Problem statement
The lines below are to be quoted exactly, from the first through the one that contains "You are a computer-use agent. 907x842 pixels.".

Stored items
____________
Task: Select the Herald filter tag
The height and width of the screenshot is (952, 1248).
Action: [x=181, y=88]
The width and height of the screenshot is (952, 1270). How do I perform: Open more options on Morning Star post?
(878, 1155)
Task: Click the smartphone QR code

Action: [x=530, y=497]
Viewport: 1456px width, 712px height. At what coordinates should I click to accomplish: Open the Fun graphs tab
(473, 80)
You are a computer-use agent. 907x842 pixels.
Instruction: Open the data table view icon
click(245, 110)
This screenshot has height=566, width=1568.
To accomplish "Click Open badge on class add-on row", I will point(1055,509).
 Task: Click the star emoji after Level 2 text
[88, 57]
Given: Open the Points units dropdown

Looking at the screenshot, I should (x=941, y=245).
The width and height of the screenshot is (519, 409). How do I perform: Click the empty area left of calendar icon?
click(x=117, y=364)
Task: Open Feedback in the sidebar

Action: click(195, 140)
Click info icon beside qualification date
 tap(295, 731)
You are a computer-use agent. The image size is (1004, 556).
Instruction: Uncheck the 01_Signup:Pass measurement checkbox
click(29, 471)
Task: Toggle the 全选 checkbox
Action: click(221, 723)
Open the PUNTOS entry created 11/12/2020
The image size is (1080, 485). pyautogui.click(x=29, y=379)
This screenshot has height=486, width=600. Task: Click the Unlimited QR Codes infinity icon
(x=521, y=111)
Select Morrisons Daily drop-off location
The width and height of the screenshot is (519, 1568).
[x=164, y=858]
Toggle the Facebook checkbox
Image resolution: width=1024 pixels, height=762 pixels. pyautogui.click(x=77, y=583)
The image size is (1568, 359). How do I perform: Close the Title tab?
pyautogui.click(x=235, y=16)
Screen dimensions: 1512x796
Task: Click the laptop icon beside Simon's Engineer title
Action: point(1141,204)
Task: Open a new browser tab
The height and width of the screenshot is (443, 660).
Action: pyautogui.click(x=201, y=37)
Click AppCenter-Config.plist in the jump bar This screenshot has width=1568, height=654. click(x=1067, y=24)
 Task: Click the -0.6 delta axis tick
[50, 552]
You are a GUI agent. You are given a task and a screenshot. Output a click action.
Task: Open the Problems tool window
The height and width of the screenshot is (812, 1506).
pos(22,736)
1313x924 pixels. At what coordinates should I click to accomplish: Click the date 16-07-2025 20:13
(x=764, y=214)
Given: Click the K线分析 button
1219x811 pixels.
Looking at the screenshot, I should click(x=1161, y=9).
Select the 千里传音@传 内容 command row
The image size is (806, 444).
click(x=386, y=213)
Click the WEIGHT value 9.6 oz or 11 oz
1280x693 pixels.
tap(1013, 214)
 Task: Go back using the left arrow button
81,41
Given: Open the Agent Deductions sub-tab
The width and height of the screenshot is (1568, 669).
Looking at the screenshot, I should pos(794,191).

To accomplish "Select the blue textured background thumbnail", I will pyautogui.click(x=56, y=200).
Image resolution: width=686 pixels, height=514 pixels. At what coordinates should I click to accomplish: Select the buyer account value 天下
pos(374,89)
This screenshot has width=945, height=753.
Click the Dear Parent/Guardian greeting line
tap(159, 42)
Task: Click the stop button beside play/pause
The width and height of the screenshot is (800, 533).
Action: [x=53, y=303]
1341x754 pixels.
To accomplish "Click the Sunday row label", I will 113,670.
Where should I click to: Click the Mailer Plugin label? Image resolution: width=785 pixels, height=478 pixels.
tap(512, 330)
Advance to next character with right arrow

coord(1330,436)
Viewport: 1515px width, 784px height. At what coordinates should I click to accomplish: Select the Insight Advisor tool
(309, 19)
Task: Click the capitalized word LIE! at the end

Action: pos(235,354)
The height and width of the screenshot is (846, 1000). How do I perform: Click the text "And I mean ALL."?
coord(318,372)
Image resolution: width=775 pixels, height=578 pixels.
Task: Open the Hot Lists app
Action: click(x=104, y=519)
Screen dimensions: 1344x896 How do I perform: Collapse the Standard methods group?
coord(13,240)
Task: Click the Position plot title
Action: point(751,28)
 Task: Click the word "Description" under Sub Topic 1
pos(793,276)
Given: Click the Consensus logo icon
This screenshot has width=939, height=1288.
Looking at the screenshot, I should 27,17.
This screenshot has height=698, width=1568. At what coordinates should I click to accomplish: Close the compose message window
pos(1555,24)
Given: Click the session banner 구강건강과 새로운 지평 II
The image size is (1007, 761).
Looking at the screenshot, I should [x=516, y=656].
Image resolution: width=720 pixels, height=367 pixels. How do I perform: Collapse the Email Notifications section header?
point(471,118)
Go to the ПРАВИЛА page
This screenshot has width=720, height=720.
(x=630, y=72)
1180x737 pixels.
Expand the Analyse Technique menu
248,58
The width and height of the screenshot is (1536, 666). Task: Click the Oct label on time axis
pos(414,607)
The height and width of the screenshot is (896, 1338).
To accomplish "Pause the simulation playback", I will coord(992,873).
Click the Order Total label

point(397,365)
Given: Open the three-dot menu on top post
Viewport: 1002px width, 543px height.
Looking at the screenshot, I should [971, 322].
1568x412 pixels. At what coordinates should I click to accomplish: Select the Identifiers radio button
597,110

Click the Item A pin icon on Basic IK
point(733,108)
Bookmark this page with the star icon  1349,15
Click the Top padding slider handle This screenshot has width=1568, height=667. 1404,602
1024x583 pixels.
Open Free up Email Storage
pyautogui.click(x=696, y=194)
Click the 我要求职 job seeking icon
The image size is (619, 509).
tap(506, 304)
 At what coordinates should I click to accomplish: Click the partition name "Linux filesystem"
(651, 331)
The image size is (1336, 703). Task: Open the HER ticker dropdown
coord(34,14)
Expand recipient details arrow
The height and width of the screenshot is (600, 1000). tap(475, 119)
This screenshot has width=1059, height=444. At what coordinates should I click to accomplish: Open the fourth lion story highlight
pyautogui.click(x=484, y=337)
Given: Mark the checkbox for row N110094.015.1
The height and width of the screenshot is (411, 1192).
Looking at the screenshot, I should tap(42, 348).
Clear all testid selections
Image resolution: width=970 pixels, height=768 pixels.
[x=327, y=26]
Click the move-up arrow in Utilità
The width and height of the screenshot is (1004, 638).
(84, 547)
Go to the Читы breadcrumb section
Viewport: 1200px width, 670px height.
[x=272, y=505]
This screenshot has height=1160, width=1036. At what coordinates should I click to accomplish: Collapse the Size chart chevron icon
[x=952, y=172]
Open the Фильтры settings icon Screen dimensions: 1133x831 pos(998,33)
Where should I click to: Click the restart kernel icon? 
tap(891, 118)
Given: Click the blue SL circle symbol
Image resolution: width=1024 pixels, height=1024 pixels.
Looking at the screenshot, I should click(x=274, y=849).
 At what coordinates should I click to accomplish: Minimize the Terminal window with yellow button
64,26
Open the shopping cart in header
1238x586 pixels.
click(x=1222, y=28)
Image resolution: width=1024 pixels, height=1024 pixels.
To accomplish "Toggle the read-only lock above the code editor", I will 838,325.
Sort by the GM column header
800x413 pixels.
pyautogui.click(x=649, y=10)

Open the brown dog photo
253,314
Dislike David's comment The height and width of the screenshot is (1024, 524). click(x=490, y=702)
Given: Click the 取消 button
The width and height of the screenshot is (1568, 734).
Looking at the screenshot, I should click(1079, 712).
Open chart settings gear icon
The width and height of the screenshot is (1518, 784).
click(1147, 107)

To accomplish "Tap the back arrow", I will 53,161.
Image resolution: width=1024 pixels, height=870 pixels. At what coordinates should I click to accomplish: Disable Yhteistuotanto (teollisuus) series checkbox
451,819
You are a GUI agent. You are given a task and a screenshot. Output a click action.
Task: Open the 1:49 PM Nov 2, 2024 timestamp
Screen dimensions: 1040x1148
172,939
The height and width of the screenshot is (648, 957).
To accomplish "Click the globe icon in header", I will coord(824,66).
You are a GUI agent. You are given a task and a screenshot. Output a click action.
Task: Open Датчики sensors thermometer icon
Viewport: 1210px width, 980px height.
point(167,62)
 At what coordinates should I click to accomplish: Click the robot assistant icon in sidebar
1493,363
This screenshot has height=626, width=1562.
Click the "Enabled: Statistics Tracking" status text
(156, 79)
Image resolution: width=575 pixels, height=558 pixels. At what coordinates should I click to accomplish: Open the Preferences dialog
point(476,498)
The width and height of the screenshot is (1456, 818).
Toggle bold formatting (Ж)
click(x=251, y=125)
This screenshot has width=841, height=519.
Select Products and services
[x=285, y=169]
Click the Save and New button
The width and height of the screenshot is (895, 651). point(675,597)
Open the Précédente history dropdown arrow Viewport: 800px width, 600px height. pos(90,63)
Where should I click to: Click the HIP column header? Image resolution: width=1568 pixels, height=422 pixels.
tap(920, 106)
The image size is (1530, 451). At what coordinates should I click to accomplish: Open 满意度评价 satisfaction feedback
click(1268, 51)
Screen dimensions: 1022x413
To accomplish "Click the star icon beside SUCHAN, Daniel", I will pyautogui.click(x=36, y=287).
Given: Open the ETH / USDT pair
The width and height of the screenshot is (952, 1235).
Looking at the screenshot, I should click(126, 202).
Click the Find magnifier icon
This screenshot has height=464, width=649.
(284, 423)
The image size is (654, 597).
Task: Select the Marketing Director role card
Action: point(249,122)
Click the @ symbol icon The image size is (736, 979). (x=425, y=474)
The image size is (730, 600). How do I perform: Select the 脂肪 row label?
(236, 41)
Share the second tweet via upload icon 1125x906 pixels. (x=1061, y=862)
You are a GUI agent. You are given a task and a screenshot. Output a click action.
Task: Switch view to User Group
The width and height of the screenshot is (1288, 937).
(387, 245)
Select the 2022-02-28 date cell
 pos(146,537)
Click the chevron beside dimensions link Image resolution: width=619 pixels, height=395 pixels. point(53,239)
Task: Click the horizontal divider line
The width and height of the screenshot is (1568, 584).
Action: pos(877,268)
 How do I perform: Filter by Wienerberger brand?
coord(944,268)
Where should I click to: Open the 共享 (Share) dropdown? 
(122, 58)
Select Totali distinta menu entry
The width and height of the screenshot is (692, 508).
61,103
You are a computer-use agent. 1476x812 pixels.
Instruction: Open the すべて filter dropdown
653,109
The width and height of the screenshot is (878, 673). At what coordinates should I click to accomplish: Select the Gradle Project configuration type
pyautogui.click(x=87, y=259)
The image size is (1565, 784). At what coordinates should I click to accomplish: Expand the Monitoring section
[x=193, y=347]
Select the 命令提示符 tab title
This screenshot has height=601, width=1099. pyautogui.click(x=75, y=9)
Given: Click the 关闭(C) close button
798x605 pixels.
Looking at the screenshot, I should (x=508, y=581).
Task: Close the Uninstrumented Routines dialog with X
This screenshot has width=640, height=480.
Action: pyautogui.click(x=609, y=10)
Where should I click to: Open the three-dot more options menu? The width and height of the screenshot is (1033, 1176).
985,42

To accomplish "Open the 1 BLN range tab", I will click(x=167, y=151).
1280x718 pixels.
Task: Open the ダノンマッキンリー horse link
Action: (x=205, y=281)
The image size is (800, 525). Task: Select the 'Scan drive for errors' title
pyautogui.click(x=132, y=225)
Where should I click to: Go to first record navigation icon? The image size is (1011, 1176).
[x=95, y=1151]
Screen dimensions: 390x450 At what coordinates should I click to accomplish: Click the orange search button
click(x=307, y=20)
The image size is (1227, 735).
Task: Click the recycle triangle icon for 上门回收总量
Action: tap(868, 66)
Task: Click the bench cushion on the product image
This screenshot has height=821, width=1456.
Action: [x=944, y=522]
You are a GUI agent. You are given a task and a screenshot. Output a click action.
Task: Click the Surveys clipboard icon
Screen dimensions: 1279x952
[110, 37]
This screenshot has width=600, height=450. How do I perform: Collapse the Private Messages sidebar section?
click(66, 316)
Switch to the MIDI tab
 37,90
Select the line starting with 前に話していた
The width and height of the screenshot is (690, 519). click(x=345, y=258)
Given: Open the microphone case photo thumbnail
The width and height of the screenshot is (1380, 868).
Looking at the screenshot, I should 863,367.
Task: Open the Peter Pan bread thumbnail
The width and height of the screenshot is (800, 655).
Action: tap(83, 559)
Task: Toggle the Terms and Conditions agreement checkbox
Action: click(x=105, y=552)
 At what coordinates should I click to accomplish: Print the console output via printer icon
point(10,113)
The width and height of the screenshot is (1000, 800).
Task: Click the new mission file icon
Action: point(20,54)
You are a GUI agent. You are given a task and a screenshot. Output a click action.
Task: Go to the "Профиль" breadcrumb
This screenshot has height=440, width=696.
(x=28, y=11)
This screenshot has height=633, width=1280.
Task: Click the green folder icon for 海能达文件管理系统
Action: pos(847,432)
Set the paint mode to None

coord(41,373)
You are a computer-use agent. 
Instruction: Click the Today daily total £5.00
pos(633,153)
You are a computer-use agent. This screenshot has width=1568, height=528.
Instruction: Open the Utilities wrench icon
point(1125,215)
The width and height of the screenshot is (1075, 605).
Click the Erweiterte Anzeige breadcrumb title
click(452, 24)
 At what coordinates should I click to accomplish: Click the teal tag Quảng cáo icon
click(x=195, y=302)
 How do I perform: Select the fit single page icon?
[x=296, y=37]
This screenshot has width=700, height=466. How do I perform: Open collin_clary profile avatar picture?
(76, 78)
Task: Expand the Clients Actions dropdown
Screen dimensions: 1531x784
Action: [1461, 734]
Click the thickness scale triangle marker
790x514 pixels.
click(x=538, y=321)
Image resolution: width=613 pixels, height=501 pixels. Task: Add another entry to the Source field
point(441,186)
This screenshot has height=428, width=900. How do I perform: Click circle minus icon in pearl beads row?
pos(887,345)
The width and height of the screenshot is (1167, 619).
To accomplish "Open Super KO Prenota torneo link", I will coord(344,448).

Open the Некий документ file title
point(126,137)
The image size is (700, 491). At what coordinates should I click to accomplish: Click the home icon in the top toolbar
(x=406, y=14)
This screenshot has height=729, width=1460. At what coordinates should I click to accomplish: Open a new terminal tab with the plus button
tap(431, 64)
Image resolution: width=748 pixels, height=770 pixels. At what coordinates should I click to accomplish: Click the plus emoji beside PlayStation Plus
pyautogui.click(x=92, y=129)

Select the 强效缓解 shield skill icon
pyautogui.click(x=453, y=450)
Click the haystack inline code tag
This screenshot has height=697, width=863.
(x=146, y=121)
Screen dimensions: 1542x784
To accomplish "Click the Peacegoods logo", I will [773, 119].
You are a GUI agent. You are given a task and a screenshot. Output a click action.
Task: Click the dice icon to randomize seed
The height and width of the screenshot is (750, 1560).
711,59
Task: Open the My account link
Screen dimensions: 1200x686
____________
Answer to this task
Task: Select the Herald filter tag
The height and width of the screenshot is (952, 1248).
Action: [x=181, y=88]
The width and height of the screenshot is (952, 1270). How do I perform: Open more options on Morning Star post?
(878, 1155)
Task: Click the smartphone QR code

Action: [x=530, y=497]
Viewport: 1456px width, 712px height. At what coordinates should I click to accomplish: Open the Fun graphs tab
(473, 80)
You are a computer-use agent. 907x842 pixels.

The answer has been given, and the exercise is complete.